What is required | Lines before the one containing "This screenshot has height=952, width=1270." are to be left out; that line and every line after it, through the last line below, are to be reproduced exactly.

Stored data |
Content starts

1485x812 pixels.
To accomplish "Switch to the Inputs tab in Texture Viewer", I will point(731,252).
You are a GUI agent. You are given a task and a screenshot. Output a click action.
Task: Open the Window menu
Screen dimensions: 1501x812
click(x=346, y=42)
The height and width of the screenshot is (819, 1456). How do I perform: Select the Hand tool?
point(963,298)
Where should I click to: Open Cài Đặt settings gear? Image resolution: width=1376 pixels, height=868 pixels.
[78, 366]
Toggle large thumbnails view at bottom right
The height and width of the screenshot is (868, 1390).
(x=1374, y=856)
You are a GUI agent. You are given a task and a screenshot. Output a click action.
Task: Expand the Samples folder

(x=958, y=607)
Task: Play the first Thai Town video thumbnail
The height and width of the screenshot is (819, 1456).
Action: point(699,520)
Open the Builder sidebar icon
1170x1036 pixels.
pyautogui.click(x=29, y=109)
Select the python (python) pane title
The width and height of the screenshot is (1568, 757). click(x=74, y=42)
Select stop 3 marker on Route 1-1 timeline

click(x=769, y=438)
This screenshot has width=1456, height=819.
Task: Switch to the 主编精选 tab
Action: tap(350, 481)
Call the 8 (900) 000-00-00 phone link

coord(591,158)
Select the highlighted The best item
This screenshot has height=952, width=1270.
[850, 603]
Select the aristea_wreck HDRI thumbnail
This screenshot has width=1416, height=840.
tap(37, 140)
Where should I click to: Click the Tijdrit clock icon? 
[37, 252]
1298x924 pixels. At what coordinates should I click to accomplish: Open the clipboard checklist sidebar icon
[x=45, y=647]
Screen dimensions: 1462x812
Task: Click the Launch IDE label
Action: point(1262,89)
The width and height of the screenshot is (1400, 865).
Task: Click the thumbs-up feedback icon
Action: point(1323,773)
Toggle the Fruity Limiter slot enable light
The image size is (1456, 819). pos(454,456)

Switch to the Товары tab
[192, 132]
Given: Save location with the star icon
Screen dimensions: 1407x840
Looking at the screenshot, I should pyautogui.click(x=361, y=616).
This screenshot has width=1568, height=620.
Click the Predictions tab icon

Content ends

Response below |
This screenshot has height=952, width=1270.
[850, 603]
Select the aristea_wreck HDRI thumbnail
This screenshot has width=1416, height=840.
tap(37, 140)
Where should I click to: Click the Tijdrit clock icon? 
[37, 252]
1298x924 pixels. At what coordinates should I click to accomplish: Open the clipboard checklist sidebar icon
[x=45, y=647]
Screen dimensions: 1462x812
Task: Click the Launch IDE label
Action: point(1262,89)
The width and height of the screenshot is (1400, 865).
Task: Click the thumbs-up feedback icon
Action: point(1323,773)
Toggle the Fruity Limiter slot enable light
The image size is (1456, 819). pos(454,456)

Switch to the Товары tab
[192, 132]
Given: Save location with the star icon
Screen dimensions: 1407x840
Looking at the screenshot, I should pyautogui.click(x=361, y=616).
This screenshot has width=1568, height=620.
Click the Predictions tab icon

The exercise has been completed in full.